“Femmes de tête” à l’UFAR, la réussite au féminin

Complément spécial UFAR
14.03.2022

Dans le cadre de la Journée internationale des droits des femmes, l'UFAR a donné la parole à quatre de ses "anciennes" à l'occasion d'une conférence organisée le 9 mars : “Femmes de tête, femmes d’action”. Dirigeantes d’entreprise, entrepreneuses ou fondatrices de startup, Mariam Torosyan, Anush Mnatsakanyan, Naïra Arakelyan et Karine Abrahamyan incarnent cette élite féminine arménienne, made in UFAR.

Par Marguerite Drieux

La formation des élites féminines est une priorité revendiquée par le recteur de l'UFAR, Bertrand Venard. Dans son discours d'introduction il rappelait « la supériorité numérique des étudiantes à l’UFAR, [...] notamment majoritaires dans les secteurs de l’informatique et de la gestion », et soulignait l’importance de leur donner la parole, formulant le vœu que leur exemple puisse inspirer les nouvelles générations.

 

Des modèles de réussite au féminin 

Sous l'œil admiratif d’un public presque exclusivement composé d’étudiantes, la conférence a été rythmée par des partages d’expérience sur les réussites mais aussi les défis et difficultés qui ont jalonné le quotidien de ces femmes audacieuses qui ont su se tailler une place à la hauteur de leur mérite dans des environnements majoritairement masculins.

Mariam Torosyan, diplômée de la faculté de droit, est entrepreneuse sociale. PDG et fondatrice de la startup “Safe YOU”, elle a rappelé son parcours, riche et atypique. Après un début de carrière dans le milieu juridique, elle a décidé de s’orienter vers le domaine du numérique pour finalement intervenir en santé publique, développant une application à destination de la défense des droits et de la liberté des femmes, dans un pays où avortements sélectifs et violences conjugales restent des phénomènes récurrents.

L’ancienne élève en marketing, Karine Abrahamyan, est aujourd’hui directrice générale des filiales arméniennes de la société d’architecture et d’ingénierie “ArchiDutch” et du centre de formation “ Ardesk”. Originaire de Vanadzor, troisième ville d’Arménie, elle avait à cœur d'y implanter l’un des centres de formation de sa société. Elle se dit particulièrement « fière de pouvoir offrir des opportunités d’emploi aux jeunes de Lorri », une région où les formations sont difficiles d’accès et où les stéréotypes de genre sont encore très ancrés.

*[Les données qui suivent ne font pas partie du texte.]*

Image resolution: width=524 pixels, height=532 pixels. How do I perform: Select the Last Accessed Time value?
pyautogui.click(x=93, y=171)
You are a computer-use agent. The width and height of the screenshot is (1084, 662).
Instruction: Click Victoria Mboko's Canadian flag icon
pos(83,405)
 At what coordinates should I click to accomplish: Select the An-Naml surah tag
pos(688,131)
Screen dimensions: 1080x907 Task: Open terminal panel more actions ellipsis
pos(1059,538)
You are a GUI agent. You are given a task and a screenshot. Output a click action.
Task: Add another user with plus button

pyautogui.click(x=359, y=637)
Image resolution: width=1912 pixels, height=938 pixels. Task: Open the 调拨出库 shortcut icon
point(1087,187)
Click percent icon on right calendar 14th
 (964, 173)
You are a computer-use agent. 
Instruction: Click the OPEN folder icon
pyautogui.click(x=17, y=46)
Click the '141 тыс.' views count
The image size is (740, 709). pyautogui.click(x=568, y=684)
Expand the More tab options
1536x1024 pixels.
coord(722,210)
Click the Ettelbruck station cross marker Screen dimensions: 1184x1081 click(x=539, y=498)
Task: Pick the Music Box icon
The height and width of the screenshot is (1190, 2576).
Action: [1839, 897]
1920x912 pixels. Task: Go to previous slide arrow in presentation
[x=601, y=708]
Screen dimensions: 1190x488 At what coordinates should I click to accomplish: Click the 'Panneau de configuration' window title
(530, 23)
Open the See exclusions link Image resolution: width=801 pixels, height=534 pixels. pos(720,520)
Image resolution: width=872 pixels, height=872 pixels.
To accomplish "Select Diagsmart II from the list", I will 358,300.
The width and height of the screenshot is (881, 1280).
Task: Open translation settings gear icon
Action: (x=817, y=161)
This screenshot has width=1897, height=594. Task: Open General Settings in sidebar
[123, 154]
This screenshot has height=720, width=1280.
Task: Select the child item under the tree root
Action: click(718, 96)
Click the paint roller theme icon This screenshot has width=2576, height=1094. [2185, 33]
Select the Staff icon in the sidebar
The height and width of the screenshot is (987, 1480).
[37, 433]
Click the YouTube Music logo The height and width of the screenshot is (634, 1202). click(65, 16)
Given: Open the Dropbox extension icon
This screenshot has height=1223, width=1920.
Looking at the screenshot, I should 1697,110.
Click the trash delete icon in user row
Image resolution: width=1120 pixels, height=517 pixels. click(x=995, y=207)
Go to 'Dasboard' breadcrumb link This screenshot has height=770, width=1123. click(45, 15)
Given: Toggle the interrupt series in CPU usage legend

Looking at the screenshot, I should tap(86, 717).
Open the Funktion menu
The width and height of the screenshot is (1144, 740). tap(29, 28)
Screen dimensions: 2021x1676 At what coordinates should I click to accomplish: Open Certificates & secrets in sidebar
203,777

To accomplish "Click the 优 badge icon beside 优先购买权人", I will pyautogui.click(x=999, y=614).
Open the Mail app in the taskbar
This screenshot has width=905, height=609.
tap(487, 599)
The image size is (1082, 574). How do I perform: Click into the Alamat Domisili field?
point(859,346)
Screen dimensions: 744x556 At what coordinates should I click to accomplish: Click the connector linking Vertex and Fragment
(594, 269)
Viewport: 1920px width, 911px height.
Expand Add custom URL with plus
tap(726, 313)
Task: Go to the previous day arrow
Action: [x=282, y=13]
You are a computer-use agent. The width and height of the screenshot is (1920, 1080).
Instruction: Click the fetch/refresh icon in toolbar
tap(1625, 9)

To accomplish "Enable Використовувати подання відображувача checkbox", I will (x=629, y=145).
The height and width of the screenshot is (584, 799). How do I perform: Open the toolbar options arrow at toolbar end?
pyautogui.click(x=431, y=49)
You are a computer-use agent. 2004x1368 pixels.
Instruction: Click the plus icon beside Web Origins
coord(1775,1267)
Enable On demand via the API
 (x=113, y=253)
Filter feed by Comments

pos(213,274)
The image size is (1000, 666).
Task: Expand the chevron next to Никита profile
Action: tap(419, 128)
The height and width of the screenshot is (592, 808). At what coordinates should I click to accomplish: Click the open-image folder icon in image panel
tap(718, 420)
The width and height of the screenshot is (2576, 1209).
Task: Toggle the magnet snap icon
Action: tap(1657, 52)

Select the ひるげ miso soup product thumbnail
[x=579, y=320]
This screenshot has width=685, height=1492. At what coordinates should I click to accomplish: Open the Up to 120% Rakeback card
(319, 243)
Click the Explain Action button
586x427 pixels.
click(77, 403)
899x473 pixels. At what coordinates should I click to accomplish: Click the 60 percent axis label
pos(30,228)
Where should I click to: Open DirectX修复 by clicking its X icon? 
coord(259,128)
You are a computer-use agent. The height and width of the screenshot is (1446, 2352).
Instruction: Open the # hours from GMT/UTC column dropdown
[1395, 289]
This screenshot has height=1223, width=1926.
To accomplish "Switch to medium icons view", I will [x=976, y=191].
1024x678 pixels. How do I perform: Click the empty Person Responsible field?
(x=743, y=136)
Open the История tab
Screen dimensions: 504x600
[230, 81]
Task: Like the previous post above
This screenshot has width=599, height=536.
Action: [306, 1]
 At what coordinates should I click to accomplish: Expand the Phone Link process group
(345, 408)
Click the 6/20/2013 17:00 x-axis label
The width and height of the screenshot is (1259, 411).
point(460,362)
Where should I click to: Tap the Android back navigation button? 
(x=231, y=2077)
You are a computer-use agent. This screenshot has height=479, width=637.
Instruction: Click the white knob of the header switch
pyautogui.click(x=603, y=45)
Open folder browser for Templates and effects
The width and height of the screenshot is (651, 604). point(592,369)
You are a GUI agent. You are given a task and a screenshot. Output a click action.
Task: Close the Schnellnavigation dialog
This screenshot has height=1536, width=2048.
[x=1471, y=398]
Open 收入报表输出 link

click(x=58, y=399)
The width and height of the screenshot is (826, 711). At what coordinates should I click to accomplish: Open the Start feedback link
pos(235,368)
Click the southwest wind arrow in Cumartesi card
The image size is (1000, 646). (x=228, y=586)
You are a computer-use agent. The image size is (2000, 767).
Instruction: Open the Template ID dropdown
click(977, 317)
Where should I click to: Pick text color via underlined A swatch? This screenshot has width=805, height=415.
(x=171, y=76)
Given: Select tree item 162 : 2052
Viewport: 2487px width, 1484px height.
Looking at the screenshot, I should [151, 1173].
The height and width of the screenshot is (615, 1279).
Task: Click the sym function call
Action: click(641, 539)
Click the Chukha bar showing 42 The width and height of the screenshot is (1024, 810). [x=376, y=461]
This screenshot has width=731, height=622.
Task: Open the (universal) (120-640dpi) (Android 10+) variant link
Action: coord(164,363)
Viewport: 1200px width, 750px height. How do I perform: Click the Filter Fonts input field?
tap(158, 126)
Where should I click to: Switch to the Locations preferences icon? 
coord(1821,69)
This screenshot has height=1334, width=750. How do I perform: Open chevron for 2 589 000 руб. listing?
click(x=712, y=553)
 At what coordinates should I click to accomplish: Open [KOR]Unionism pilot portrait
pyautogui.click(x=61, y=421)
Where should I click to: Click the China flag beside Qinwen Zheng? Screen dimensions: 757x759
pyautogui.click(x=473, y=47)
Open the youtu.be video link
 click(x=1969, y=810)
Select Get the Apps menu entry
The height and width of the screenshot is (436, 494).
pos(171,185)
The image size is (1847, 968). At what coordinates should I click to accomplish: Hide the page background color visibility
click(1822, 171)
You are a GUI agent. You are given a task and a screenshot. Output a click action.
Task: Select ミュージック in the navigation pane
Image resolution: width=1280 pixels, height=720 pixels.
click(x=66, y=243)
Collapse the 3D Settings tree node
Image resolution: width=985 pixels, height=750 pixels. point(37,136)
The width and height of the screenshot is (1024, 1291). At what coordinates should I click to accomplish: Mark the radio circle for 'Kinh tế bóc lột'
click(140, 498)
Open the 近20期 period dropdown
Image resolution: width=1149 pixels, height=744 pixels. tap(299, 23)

Les intervenantes n’ont pas manqué de vanter les outils et les opportunités que l’UFAR leur a offert pour se lancer dans des voies professionnelles à la hauteur de leurs ambitions. Naïra Arakelyan, diplômée de la faculté de marketing, est directrice marketing et communication d’Ardshinbank. Elle a expliqué la façon dont à partir d’un stage au sein de la société ACBA Bank au cours de ses études à l’Université française, elle a peu à peu gravi les échelons pour décrocher son poste actuel.

Anush Mnatsakanyan, cofondatrice et directrice de l’agence de vidéos numériques Burnwe, a elle aussi insisté sur le rôle de sa formation universitaire dans l’acquisition d’un sentiment de légitimité pour occuper des fonctions généralement réservées aux hommes. Travaillant en binôme avec son mari dans l’agence qu’ils ont fondée ensemble, c’est elle qui se charge intégralement de la partie financière, grâce à sa formation en gestion.

 

Des ambitions à l’épreuve des inégalités de genre

Les échanges avec les intervenantes ont permis de faire émerger les interrogations et les craintes des Ufariennes dont les ambitions sont souvent mises au défi des inégalités hommes-femmes qui persistent en Arménie. Parmi les problématiques abordées, il était notamment question de l’éducation genrée, de la répartition inégale des tâches, des discriminations à l’embauche et du plafond de verre auquel se heurtent encore de nombreuses femmes dans les postes à hautes responsabilités.

Face à cette réalité insatisfaisante, l’UFAR s’emploie à donner toutes leurs chances à des étudiantes ambitieuses. Avec un sourire complice aux nouvelles recrues, Anush Mnatsakanyan l’a bien rappelé : « à l’UFAR, on ne vous laisse pas d’autre choix que de devenir cadre ».